::: Input for this task

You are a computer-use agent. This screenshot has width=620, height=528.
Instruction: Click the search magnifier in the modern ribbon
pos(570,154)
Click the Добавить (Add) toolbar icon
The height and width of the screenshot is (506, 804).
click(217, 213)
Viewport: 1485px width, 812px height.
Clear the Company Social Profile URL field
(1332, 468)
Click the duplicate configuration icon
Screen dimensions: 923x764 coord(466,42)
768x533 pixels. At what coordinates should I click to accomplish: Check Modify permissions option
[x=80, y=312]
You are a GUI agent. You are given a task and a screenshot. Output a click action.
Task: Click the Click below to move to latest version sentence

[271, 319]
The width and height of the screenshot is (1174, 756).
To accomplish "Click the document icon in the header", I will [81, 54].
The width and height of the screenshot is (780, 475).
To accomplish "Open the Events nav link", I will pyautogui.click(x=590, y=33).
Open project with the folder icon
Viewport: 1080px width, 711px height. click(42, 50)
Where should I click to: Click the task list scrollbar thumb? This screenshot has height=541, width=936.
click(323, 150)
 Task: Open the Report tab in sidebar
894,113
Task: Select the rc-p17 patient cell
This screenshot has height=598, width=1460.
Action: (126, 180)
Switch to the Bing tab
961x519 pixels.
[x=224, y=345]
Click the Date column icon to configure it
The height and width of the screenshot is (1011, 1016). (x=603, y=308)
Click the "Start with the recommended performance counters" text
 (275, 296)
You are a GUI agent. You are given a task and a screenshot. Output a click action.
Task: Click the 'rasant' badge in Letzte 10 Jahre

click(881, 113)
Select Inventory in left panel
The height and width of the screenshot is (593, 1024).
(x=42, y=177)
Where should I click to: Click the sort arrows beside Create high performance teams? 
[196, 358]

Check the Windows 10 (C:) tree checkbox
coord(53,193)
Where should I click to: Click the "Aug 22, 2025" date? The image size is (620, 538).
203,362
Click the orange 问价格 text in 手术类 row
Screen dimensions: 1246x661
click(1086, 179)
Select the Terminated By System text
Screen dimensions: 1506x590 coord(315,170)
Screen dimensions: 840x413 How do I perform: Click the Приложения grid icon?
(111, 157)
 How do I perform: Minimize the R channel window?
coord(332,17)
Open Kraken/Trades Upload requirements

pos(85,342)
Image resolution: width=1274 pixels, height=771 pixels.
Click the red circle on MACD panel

::::::

Assignment - Reproduce each line of the material above precisely.

Result of this exercise -
You are a computer-use agent. This screenshot has width=620, height=528.
Instruction: Click the search magnifier in the modern ribbon
pos(570,154)
Click the Добавить (Add) toolbar icon
The height and width of the screenshot is (506, 804).
click(217, 213)
Viewport: 1485px width, 812px height.
Clear the Company Social Profile URL field
(1332, 468)
Click the duplicate configuration icon
Screen dimensions: 923x764 coord(466,42)
768x533 pixels. At what coordinates should I click to accomplish: Check Modify permissions option
[x=80, y=312]
You are a GUI agent. You are given a task and a screenshot. Output a click action.
Task: Click the Click below to move to latest version sentence

[271, 319]
The width and height of the screenshot is (1174, 756).
To accomplish "Click the document icon in the header", I will [81, 54].
The width and height of the screenshot is (780, 475).
To accomplish "Open the Events nav link", I will pyautogui.click(x=590, y=33).
Open project with the folder icon
Viewport: 1080px width, 711px height. click(42, 50)
Where should I click to: Click the task list scrollbar thumb? This screenshot has height=541, width=936.
click(323, 150)
 Task: Open the Report tab in sidebar
894,113
Task: Select the rc-p17 patient cell
This screenshot has height=598, width=1460.
Action: (126, 180)
Switch to the Bing tab
961x519 pixels.
[x=224, y=345]
Click the Date column icon to configure it
The height and width of the screenshot is (1011, 1016). (x=603, y=308)
Click the "Start with the recommended performance counters" text
 (275, 296)
You are a GUI agent. You are given a task and a screenshot. Output a click action.
Task: Click the 'rasant' badge in Letzte 10 Jahre

click(881, 113)
Select Inventory in left panel
The height and width of the screenshot is (593, 1024).
(x=42, y=177)
Where should I click to: Click the sort arrows beside Create high performance teams? 
[196, 358]

Check the Windows 10 (C:) tree checkbox
coord(53,193)
Where should I click to: Click the "Aug 22, 2025" date? The image size is (620, 538).
203,362
Click the orange 问价格 text in 手术类 row
Screen dimensions: 1246x661
click(1086, 179)
Select the Terminated By System text
Screen dimensions: 1506x590 coord(315,170)
Screen dimensions: 840x413 How do I perform: Click the Приложения grid icon?
(111, 157)
 How do I perform: Minimize the R channel window?
coord(332,17)
Open Kraken/Trades Upload requirements

pos(85,342)
Image resolution: width=1274 pixels, height=771 pixels.
Click the red circle on MACD panel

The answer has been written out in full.